### EXTRACTED RECORDS
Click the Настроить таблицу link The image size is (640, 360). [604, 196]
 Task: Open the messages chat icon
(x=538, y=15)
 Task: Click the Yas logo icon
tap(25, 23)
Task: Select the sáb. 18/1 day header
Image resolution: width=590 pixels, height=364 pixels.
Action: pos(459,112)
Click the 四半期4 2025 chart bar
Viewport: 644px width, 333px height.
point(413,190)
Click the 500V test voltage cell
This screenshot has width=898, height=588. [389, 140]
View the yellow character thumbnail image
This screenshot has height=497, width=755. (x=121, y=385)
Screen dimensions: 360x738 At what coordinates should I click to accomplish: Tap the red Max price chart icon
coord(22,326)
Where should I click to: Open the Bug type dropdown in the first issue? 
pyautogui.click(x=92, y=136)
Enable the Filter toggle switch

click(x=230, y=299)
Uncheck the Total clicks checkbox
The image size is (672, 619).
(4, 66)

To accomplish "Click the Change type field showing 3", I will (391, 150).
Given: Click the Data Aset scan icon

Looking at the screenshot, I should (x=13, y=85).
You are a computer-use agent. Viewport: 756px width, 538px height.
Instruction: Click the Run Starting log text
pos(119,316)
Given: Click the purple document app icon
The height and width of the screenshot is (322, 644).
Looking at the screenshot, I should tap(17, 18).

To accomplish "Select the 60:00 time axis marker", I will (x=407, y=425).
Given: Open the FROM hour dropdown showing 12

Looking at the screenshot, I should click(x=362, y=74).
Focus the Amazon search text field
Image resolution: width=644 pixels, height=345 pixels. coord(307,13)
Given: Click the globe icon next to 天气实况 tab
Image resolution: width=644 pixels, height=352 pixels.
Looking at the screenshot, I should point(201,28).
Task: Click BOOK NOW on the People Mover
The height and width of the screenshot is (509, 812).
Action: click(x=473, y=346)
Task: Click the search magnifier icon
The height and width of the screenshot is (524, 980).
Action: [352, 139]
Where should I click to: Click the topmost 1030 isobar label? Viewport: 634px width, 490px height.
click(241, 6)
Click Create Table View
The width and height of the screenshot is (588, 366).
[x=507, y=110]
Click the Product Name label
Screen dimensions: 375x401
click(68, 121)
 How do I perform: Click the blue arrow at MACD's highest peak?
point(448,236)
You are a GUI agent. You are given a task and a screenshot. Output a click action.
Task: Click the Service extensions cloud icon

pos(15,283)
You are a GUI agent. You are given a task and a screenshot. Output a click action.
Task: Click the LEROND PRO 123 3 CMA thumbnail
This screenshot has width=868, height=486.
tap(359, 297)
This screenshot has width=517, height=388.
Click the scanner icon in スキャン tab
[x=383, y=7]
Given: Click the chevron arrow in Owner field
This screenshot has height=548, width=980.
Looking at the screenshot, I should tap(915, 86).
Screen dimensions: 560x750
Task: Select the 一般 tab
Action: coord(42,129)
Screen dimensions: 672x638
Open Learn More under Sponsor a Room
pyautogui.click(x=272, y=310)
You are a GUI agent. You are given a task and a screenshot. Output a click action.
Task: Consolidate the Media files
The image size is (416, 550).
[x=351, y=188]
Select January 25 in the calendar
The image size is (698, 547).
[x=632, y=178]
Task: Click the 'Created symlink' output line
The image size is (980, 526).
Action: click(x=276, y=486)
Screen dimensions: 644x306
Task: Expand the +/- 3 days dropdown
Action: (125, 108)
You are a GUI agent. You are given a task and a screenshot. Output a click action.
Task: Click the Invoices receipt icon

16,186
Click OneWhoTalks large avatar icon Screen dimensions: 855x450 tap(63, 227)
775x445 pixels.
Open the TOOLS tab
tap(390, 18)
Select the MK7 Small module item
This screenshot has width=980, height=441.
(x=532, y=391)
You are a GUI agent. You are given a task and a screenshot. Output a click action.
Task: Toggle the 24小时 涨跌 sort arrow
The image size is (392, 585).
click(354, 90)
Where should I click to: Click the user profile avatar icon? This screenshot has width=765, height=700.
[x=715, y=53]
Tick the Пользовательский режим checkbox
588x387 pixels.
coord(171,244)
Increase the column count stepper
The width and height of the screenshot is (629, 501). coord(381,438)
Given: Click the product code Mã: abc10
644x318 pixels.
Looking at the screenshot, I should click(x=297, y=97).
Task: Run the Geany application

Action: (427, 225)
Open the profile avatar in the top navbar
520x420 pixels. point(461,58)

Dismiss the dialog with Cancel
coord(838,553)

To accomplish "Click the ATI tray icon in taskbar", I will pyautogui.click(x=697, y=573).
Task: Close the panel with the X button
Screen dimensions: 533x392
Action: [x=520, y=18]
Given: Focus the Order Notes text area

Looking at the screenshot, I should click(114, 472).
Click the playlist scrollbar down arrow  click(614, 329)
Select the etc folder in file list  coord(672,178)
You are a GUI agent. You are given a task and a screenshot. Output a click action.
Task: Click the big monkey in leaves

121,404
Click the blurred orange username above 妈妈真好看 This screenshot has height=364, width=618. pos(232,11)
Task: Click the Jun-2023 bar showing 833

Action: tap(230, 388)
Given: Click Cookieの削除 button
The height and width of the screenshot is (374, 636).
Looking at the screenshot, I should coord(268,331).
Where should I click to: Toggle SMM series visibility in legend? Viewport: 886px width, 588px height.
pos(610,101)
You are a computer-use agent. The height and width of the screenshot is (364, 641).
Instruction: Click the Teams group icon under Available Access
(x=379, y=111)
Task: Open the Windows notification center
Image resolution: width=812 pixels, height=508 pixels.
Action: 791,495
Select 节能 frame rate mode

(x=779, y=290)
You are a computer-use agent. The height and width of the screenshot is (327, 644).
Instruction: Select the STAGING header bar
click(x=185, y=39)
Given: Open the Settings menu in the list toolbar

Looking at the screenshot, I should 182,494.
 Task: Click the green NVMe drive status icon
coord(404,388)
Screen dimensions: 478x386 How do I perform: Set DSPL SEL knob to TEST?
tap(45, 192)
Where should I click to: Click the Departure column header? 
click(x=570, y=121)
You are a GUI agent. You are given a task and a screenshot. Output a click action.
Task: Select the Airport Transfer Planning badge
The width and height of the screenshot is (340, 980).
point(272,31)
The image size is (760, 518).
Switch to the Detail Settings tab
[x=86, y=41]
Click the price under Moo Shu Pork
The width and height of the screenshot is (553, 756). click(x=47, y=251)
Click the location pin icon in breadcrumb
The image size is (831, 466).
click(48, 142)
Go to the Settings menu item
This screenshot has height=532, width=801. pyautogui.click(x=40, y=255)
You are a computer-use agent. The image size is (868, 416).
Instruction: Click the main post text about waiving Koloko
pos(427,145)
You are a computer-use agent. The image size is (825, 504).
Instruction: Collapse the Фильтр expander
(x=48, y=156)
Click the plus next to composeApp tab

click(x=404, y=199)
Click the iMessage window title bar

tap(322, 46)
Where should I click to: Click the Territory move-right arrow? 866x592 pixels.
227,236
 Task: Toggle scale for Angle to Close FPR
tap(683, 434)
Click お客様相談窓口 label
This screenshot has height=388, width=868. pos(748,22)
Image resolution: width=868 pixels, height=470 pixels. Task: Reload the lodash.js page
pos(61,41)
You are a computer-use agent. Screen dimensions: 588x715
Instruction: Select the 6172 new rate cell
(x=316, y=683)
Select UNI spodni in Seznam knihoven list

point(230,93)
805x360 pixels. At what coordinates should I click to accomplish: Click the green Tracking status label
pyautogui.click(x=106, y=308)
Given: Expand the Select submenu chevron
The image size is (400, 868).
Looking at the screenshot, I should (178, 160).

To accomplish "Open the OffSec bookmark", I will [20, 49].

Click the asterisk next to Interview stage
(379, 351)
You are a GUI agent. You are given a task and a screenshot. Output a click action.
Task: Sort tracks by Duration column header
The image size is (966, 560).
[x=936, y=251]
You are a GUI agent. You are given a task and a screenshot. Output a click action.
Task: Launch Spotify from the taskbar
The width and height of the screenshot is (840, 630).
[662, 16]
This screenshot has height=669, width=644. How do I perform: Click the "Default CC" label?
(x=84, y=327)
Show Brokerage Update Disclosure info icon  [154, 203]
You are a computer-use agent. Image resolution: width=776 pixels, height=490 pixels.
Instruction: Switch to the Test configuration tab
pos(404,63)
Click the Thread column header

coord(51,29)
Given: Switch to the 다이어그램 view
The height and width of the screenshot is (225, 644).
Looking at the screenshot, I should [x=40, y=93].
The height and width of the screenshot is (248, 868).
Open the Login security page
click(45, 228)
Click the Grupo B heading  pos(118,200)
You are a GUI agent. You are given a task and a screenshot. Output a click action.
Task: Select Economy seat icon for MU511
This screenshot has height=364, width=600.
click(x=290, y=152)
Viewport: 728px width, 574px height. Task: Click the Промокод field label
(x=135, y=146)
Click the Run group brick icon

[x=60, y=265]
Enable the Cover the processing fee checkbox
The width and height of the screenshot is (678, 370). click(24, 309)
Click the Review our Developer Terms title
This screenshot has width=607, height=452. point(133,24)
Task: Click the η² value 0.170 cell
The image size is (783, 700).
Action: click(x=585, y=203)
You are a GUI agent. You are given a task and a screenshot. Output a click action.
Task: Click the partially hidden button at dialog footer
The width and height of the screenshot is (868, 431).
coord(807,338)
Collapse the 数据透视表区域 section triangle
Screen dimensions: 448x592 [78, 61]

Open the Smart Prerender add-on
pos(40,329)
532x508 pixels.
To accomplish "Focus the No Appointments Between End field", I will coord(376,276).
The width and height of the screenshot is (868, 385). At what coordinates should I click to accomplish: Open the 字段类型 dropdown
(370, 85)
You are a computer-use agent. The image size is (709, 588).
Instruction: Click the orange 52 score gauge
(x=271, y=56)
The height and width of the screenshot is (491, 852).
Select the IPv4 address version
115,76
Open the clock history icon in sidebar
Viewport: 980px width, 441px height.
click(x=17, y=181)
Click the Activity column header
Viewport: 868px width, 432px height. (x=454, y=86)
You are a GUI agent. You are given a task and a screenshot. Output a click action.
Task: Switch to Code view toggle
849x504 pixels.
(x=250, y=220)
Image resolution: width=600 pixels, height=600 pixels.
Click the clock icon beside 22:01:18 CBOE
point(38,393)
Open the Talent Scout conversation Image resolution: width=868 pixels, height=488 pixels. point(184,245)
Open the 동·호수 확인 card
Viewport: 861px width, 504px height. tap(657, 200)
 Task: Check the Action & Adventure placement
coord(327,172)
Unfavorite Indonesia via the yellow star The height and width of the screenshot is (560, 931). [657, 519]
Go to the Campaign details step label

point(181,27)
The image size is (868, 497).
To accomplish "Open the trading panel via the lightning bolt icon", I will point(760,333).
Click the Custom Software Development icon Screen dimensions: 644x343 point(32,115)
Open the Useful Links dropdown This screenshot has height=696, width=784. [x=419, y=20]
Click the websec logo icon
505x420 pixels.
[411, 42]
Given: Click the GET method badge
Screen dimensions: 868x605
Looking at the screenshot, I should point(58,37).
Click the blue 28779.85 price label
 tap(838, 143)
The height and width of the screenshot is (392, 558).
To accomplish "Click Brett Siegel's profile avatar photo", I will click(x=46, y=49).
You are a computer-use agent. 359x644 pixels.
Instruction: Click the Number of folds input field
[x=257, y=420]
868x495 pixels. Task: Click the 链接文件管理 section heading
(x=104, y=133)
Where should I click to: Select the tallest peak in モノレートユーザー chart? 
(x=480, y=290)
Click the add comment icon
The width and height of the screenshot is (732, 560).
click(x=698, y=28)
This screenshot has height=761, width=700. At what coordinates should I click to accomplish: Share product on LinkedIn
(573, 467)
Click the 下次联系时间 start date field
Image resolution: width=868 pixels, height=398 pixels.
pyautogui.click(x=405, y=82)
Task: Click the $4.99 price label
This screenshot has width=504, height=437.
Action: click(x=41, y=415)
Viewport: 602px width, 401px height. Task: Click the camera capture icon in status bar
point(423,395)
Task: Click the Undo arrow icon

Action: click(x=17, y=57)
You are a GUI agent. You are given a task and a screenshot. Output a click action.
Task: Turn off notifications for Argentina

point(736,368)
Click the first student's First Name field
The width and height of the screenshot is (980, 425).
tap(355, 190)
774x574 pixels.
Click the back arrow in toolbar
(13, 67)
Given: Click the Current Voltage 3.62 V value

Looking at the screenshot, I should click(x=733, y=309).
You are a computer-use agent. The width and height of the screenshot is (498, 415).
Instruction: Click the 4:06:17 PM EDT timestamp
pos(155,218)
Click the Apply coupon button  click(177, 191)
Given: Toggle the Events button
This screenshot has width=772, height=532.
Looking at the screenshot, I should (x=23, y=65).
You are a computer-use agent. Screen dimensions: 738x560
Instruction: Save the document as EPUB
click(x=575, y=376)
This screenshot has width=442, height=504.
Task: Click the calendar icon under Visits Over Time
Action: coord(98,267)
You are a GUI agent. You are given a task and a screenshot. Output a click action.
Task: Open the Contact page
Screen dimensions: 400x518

### PROBLEM
Copy only the entries from the first line to the line with "Task: Select the sáb. 18/1 day header", each exactly as it appears.

### ANSWER TO THE EXERCISE
Click the Настроить таблицу link The image size is (640, 360). [604, 196]
 Task: Open the messages chat icon
(x=538, y=15)
 Task: Click the Yas logo icon
tap(25, 23)
Task: Select the sáb. 18/1 day header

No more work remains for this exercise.